1. Definition
- Value-at-Risk (VaR) is a quantile-based risk measure that estimates the worst expected loss over a given time horizon at a specified confidence level.
Formally:
For confidence level $\alpha$ (e.g., 95% or 99%), $VaR_\alpha = – \inf \{x : P(L \leq x) \geq \alpha \}$
where $L$ = loss distribution.
Intuition:
- “At most, we expect to lose VaR amount with probability $1-\alpha$.”
2. Example
- A bank holds a portfolio.
- 1-day 95% VaR = \$10M.
- Interpretation:
- With 95% probability, daily losses will not exceed \$10M.
- With 5% probability, losses may exceed \$10M.
3. Key Components
- Confidence level: usually 95% or 99%.
- Time horizon: e.g., 1 day, 10 days.
- Loss distribution: estimated using historical data, variance–covariance, or simulation.
4. Methods to Calculate VaR
Parametric (Variance–Covariance) Method
- Assume returns are normally distributed.
- If portfolio return $N(\mu, \sigma^2)$, $VaR_\alpha = \mu – z_\alpha \sigma$ where $z_\alpha$ is the standard normal quantile (e.g., 1.645 for 95%).
Historical Simulation
- Use actual historical returns.
- VaR = empirical quantile of losses at level $1-\alpha$.
Monte Carlo Simulation
- Simulate many possible portfolio return paths from a model.

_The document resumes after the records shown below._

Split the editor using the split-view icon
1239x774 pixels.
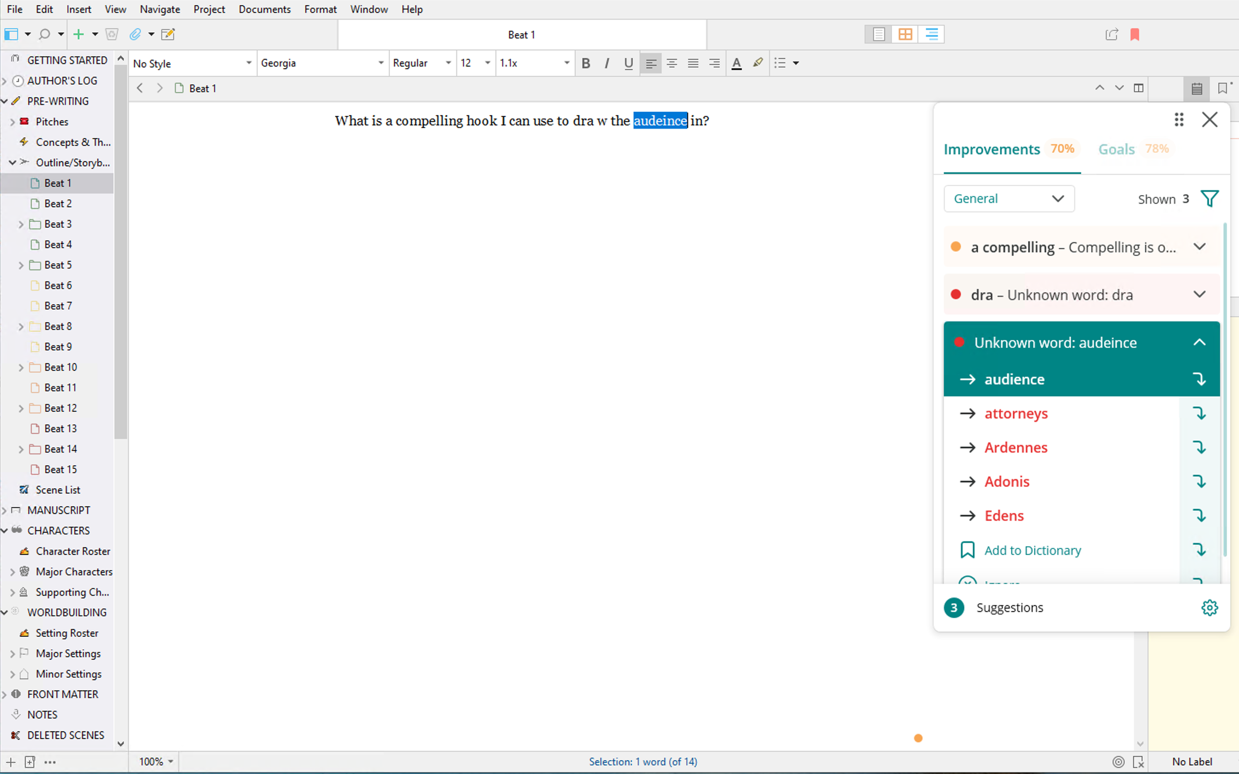tap(1139, 88)
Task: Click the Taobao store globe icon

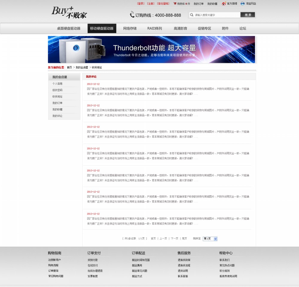Action: pyautogui.click(x=242, y=4)
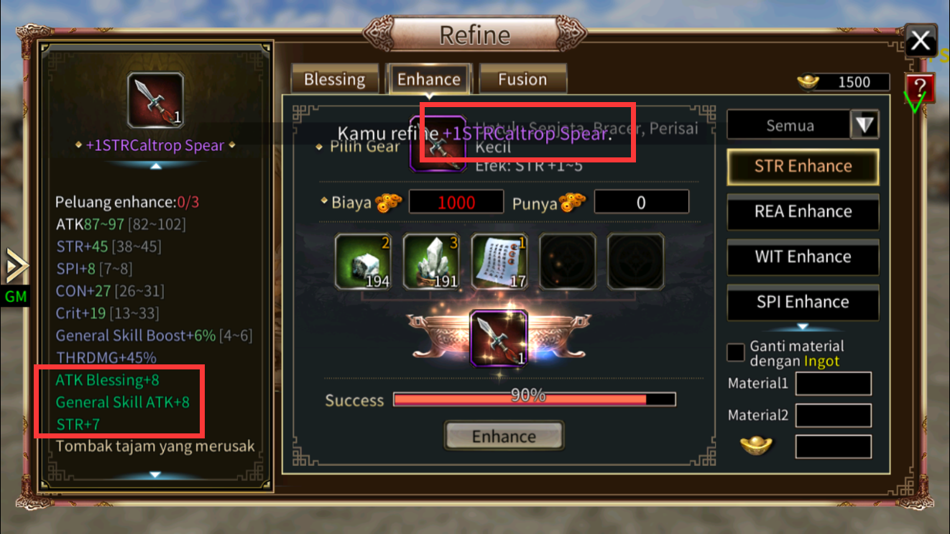Click the GM side panel arrow
This screenshot has width=950, height=534.
pos(16,267)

- Compute loss distribution and take quantile.
5. Limitations
- VaR gives only a threshold, not the size of losses beyond it.
- Example: if VaR = \$10M, it does not tell you if the actual loss could be \$11M or \$100M.
- Not subadditive → risk of portfolio may appear larger than sum of components.
- Led to development of Expected Shortfall (CVaR), which looks at the average loss beyond VaR.
6. Applications
- Banking regulation: Basel Accords use VaR for capital requirements.
- Risk management: portfolio risk, trading desks.
- Stress testing: understanding downside risk exposure.
Summary:
- VaR (Value-at-Risk) = quantile of loss distribution at a chosen confidence level.
- Answers: “How much could I lose, with X% confidence, over Y time horizon?”
- Calculated via parametric, historical, or simulation methods.
- Limitation: ignores losses beyond threshold → often complemented by Expected Shortfall (CVaR).